Classes have swaths of empty seats. Teachers and students alike are continuing to test positive for COVID-19. Rumors are flying through the halls of Carlmont.
Are there over 600 positive cases in the district? Is it true they’re putting all exposed students in the Performing Arts Center there? Could the schools be going back to virtual learning? In the past couple of days, students have repeatedly asked these questions. No one knows the answers.
The Sequoia Union High School District (SUHSD) has failed to adequately plan for and handle the new challenges that stem from the Omicron variant. It has to do better.
The Omicron variant, a highly contagious variant of COVID-19, was first reported to the World Health Organization (WHO) by South Africa on Nov. 24. According to the Centers for Disease Control and Prevention (CDC), the first case of the Omicron variant in the United States was reported about a week later in San Francisco. It was quickly identified as a variant of concern, and the United States soon suffered dramatic spikes of positive COVID-19 cases.
The current situation is not unexpected. Since the beginning of the pandemic, medical experts have predicted spikes and variants. Steps should have been taken in advance to prepare for an event like this. And with an 18-day winter break without students on any of its campuses, the SUHSD had time to plan a good response, even if it was previously unprepared.
Many other schools did. Numerous private schools prepared for high numbers of COVID-19 exposures and positive test results throughout the Bay Area. In anticipating high case numbers in its students, Notre Dame Belmont (NDB), a local all-girls private school, decided that each student needed to demonstrate proof of a negative test before returning in person.
Until tests are processed, NDB is providing virtual classes to its students to prevent the potential spread of the virus at school. The school provided clear communication and requirements, with numerous emails stressing these guidelines.
In contrast, the schools part of the SUHSD were plagued by poor communication and planning. At Carlmont High School, the only information students received before returning to school was an email sent out on Jan. 3. The email contained wording that merely suggested following COVID-19 protocol rather than taking a definitive stance with clear requirements and pointed to outdated guidelines that contradicted those set by San Mateo County Health.
Their idea of an adequate response was to distribute rapid tests to students during their third-period class after they had already been in school for about two to three hours. Furthermore, students did not have to take or report the results of these tests.
So when school resumed on Jan. 4, with no clear COVID-19 policy in place and no concrete plan for disease prevention, thousands of students and staff, with a significant number of them unknowingly positive, crowded into classrooms. Many students ate their lunches maskless and surrounded by their friends. They participated in a superspreader event that the SUHSD could have prevented.

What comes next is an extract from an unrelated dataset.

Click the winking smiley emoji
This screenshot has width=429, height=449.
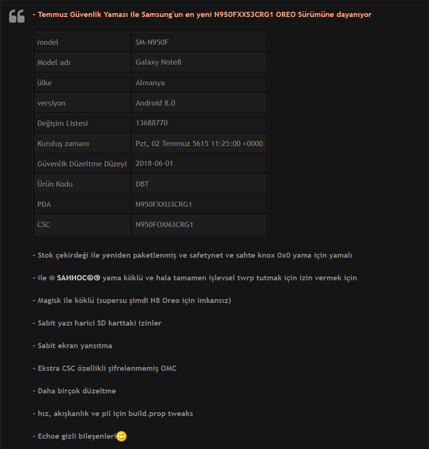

The other alarming and completely unacceptable aspect of the SUHSD COVID-19 policy is the use of the honor system regarding COVID-19 results. No concrete proof that the student does not have COVID-19 is required, other than a student statement that they are negative. In other words, a student can lie and say they are negative, returning to school with a positive result.
This has already happened. Students have come to school with positive tests that they were dishonest about or taken the “ignorance is bliss approach” and refused to take a test at all. The district honor code policy encourages this behavior – what student would want to miss five days of challenging classes and be drowning in makeup work when they could easily avoid it? If a student or staff member is in close contact, the district should require them to take polymerase chain reaction (PCR) tests and demonstrate proof of a negative result.
The pandemic and its variants are difficult for everyone, the district included. Switching to an online learning model, even temporarily, is a huge adjustment to students and staff. But the SUHSD needs to put the safety of others ahead first. Students and teachers have siblings or children who cannot be vaccinated or elderly and immunocompromised loved ones. Willingly exposing thousands of students, who can then carry the disease and expose these vulnerable groups, is wrong. Keeping people healthy is far more critical than the difficulties of going remote for a few days and requiring tests. At the very least, mandatory rapid tests could have been distributed for students to take at the beginning of their first period when they returned, and those with positive results could have been sent home.
The SUHSD must have a better response to COVID-19. Its current approach leaves students and staff confused and vulnerable to the virus. Improving communication, creating clear rules and steps for exposed and COVID-positive students and staff to follow, and requiring proof of tests rather than relying on personal claims of negative results are simple ways to do so. If they continue with their current procedures, many more students and staff will continue to be infected, affecting the health, education, and lives of themselves and their loved ones.